In bright conditions, it takes around one hour to get enough charge for about 10 miles of driving. On a full charge, the car has a guaranteed range of 400km, but Lightyear says the car will have a maximum range of 800km.
Lightyear, a Dutch company, was founded by students who took part in the World Solar Challenge race event. After realising their car still had power to spare at the finish line, they decided to create a commercial vehicle that can help reduce emissions.
Lightyear One is all about efficiency. Cameras replace wing mirrors and its curves are designed to make it “as aerodynamic as possible”, culminating in a drag coefficient of less than 0.2.
It has a motor in each wheel and no drivetrain to save weight and reduce transmission losses.

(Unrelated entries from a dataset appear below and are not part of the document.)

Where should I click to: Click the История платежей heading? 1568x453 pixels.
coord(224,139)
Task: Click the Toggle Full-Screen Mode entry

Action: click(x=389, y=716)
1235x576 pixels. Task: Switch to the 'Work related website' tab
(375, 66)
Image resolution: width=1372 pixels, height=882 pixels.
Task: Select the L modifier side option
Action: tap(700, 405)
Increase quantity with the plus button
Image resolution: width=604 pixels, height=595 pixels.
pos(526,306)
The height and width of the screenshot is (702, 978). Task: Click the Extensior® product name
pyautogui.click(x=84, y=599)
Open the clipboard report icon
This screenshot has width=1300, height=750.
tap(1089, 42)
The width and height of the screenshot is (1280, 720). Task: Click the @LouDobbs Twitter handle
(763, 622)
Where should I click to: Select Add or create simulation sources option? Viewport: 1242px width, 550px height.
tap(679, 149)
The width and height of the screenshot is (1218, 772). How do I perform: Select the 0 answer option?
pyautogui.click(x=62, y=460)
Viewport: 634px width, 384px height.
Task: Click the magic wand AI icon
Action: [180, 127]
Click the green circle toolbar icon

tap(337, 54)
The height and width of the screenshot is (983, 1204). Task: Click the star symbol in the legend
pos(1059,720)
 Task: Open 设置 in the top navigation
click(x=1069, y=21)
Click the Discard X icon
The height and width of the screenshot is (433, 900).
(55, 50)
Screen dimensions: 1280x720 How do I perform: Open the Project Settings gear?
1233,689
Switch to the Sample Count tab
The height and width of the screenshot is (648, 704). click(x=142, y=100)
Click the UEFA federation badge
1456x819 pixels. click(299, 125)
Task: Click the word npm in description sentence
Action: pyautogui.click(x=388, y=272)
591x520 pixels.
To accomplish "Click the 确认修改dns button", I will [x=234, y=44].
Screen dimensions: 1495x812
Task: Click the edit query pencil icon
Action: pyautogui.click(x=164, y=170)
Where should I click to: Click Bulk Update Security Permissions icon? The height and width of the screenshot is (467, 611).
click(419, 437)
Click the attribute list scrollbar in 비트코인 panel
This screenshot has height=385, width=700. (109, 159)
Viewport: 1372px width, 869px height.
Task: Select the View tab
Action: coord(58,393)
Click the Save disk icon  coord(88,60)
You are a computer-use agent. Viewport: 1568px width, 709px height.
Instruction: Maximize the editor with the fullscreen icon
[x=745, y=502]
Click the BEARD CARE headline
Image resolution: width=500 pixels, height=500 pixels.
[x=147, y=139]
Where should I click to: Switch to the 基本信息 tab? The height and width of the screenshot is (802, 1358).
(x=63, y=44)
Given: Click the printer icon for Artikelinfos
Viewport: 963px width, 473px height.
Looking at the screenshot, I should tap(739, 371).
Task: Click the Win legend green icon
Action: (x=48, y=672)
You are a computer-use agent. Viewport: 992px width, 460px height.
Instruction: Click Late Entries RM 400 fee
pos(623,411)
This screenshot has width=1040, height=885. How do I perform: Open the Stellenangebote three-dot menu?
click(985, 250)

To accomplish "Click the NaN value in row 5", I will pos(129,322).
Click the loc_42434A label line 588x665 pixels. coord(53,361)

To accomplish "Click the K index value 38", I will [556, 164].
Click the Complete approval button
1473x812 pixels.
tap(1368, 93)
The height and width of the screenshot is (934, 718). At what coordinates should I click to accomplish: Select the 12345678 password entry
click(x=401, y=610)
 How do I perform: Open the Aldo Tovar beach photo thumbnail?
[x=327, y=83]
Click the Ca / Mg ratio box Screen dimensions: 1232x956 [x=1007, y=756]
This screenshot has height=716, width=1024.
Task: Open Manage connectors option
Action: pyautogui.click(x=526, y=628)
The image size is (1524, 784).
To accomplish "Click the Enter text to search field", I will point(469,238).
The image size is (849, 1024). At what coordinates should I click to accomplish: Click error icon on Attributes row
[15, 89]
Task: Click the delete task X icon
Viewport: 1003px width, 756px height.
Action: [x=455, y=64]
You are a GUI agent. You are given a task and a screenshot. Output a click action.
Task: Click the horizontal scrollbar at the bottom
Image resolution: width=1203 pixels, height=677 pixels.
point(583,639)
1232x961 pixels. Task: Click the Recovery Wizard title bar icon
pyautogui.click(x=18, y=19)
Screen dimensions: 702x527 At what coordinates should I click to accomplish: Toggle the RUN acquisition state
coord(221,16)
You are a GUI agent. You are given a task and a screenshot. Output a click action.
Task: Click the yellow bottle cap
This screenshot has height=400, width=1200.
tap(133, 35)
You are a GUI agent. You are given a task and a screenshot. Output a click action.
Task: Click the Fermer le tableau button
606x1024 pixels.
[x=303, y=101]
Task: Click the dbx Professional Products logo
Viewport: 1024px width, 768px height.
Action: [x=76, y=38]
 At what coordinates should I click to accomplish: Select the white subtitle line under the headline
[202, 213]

The car was only unveiled last week and is expected to go to market in 2021 at a pricey €149,000.
Kar-Go: Last mile autonomous deliveries
The Academy of Robotics is aiming to solve the last mile autonomous delivery problem with Kar-Go. The bright green vehicle, on display outside the Future Lab, uses twelve hidden cameras and distance sensors to navigate without a driver.
Customers will be able to track the precise location of their package like you would a taxi on the Uber app. This means you don’t even need to be home to collect your parcel.
“The most unique aspect is you will never have a missed delivery,” William Sachiti, founder of the Institute of Robotics, told Verdict. “You don’t have to be at home as long as you’re in the catchment area.”
When Kar-Go arrives, it will recognise the proximity of your phone and open the hatch. A clever automated basket system inside the vehicle moves shoebox-sized packages around to ensure that only your package is accessible.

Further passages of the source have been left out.